The problem:
Transcribe the rows below verbatim, covering only the stretch from the line containing "Screen dimensions: 1266x722" through the line containing "pos(664,151)", both included.

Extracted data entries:

>>>>>

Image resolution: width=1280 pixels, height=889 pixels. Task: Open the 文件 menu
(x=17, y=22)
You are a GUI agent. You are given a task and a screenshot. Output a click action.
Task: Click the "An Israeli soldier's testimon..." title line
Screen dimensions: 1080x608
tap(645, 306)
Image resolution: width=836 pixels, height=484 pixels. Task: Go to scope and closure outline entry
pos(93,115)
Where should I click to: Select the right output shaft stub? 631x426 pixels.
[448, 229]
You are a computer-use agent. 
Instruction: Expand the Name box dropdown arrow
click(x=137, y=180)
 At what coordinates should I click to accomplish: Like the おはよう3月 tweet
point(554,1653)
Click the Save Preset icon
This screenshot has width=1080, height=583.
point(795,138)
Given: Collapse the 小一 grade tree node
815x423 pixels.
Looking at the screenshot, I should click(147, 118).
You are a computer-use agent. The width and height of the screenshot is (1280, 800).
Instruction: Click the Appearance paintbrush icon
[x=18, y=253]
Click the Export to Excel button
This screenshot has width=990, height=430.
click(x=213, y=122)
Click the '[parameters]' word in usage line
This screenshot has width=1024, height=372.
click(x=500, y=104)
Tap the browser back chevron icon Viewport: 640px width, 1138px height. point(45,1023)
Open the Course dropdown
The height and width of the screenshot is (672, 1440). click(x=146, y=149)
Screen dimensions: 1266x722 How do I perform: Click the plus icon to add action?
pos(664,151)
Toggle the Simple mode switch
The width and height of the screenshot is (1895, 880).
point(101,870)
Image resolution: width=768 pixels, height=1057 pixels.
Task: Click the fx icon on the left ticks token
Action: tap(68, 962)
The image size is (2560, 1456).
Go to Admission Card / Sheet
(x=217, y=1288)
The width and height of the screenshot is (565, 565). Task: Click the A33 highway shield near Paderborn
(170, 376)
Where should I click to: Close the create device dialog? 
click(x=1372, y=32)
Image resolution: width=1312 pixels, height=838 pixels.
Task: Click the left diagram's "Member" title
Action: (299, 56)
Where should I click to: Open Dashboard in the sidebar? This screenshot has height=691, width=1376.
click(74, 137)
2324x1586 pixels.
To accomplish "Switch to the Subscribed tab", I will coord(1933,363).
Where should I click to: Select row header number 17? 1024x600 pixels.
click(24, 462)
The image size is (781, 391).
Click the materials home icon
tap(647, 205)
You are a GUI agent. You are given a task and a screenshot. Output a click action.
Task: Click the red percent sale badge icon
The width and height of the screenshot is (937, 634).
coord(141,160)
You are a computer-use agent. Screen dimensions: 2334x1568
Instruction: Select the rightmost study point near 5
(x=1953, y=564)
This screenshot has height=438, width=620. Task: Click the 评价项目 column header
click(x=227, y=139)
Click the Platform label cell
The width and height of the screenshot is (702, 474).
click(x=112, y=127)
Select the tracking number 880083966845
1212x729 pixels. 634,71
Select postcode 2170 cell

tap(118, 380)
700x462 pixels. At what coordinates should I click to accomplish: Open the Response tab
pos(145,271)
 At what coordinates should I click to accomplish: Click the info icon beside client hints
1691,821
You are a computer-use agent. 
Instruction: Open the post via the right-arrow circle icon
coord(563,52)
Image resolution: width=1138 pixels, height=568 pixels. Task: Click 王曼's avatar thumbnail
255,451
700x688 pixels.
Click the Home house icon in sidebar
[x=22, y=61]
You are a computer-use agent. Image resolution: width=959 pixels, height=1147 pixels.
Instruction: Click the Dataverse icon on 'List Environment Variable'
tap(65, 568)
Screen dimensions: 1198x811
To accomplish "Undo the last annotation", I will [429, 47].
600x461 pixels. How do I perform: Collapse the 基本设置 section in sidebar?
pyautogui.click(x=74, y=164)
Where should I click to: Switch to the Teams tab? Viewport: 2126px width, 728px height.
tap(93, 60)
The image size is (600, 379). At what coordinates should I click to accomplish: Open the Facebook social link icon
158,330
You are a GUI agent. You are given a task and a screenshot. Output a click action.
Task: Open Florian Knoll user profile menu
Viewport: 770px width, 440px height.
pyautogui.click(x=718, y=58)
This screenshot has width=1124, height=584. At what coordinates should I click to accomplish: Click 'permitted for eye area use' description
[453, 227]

<<<<<

Reply:
Screen dimensions: 1266x722 How do I perform: Click the plus icon to add action?
pos(664,151)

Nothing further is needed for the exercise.